Quality Improvement of PSOLA Analysis-Synthesis Using Partial Zero-Phase Conversion

Nobuaki Minematsu (1), Seiichi Nakagawa (2)

(1) Graduate School of Engineering, University of Tokyo, Japan
(2)Department of Information and Computer Sciences, Toyohashi University of Technology, Japan

This paper discusses two issues of the quality improvement of F0 modified speech based upon PSOLA analysissynthesis. Previous studies[1][2] pointed out that the location of a window of PSOLA influences the quality of synthesized speech and one of them claimed that the center of a window should be located at a pitch pulse in source waveforms. However, pitch pulse detection sometimes fails due to undesired acoustic events. In this paper, several methods are experimentally examined to reduce pitch pulse detection errors. Even when the detection is done correctly, F0 modified re-synthesized speech sometimes causes "echoes" in the re-arranged waveforms.

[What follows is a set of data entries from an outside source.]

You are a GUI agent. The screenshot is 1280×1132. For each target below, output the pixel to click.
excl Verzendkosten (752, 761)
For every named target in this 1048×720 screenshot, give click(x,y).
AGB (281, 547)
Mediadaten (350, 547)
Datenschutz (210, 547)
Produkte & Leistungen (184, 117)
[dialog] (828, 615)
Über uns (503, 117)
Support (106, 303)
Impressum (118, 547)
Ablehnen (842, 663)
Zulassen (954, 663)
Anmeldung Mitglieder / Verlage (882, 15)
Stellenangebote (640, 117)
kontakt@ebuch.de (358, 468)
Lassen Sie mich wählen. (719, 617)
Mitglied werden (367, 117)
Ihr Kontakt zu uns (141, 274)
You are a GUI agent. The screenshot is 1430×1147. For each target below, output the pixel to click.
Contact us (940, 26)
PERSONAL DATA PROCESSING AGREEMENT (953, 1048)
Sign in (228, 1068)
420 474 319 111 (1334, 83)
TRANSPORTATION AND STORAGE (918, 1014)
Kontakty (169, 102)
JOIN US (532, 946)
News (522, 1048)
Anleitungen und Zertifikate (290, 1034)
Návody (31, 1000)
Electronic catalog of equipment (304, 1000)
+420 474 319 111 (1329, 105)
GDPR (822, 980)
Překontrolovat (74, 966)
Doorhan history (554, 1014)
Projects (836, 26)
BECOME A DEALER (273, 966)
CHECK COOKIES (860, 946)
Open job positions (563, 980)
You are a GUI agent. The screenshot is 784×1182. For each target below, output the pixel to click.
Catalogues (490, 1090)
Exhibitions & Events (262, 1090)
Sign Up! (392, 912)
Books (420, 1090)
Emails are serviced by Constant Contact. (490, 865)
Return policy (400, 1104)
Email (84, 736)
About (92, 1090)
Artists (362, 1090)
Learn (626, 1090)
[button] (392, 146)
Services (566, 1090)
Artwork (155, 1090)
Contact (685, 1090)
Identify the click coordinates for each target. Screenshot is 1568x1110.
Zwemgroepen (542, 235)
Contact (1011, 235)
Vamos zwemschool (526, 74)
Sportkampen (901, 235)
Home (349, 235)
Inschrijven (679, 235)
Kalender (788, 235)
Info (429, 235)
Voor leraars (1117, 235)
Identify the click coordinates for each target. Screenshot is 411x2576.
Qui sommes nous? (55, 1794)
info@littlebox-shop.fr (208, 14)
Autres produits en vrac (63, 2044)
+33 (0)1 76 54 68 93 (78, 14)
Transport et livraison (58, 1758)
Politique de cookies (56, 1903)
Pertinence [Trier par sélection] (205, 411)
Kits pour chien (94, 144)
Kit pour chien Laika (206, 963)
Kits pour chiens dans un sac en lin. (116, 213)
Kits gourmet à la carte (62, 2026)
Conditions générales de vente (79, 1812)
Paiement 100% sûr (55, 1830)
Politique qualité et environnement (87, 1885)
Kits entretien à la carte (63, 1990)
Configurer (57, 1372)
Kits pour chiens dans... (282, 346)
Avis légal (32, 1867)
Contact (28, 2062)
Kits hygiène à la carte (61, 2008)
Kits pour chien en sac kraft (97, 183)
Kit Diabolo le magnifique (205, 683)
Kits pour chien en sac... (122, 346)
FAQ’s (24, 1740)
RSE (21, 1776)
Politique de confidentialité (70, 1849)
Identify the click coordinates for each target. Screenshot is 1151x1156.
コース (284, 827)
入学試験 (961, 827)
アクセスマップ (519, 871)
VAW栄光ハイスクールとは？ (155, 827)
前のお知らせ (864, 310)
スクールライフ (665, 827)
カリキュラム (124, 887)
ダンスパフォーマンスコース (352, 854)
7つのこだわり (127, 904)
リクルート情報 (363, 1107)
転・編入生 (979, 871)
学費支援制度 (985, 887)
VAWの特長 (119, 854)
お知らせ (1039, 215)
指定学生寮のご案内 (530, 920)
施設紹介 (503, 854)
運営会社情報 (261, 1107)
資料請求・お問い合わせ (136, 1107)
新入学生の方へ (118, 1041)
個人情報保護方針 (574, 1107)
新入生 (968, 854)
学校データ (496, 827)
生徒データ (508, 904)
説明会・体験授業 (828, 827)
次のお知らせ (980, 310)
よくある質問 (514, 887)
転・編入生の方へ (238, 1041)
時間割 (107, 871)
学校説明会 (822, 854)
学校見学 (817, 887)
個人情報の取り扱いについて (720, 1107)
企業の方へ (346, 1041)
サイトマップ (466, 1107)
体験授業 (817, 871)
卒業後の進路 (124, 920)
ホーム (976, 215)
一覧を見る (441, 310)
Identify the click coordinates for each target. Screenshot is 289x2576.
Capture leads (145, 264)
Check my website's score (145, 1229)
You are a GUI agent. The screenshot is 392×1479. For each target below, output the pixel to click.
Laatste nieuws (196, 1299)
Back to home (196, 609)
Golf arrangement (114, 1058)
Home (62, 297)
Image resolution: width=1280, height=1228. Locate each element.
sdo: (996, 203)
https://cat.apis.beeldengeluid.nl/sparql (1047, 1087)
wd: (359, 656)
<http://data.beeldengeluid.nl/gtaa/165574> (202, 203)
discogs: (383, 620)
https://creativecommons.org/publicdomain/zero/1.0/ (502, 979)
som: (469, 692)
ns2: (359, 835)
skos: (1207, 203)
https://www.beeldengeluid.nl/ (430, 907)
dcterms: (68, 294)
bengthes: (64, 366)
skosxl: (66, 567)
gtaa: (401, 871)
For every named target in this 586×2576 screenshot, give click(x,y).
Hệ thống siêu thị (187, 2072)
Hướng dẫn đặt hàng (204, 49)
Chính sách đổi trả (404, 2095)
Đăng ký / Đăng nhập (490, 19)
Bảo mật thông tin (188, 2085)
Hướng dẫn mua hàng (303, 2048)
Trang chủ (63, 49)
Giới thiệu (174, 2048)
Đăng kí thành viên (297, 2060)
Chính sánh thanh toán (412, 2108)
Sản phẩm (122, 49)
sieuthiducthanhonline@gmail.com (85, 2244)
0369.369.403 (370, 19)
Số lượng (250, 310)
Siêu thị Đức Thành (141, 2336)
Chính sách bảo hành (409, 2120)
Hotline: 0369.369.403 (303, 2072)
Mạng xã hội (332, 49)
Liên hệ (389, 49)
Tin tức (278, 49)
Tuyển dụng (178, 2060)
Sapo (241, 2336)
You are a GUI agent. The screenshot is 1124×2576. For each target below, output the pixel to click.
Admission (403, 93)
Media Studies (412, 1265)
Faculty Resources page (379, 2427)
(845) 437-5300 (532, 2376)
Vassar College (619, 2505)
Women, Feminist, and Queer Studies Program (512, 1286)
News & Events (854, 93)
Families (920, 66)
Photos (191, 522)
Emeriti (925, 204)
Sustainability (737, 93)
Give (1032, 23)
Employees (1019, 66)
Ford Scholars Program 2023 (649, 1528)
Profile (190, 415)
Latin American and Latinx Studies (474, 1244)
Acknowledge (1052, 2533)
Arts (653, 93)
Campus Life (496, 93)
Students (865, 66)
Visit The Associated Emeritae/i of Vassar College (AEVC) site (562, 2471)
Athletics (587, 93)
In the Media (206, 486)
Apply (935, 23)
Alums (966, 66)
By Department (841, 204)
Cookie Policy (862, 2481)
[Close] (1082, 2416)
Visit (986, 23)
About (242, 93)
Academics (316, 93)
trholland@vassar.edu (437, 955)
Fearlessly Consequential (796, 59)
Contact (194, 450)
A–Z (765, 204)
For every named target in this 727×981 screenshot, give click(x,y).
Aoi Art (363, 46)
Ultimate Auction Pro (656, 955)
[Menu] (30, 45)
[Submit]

This is mainly caused by a pitch pulse with small sharpness or by that with two relatively high pulses, not pitch pulses, before and after it. To suppress the echoes with little loss of naturalness, partial zero/-phase conversion is proposed here. Experiments show the high validity of the proposed methods in improving the quality of re-synthesized speech.


  1. H. Kawai et al., "A study of a text-to-speech system based on waveform splicing," Technical report of IEICE, SP93-9, pp.49-54 (1993, in Japanese).
  2. Y. Arai et al., "A study on the optimal window position to extract pitch waveforms," Technical report of IEICE, SP95-8, pp.53-59 (1995, in Japanese).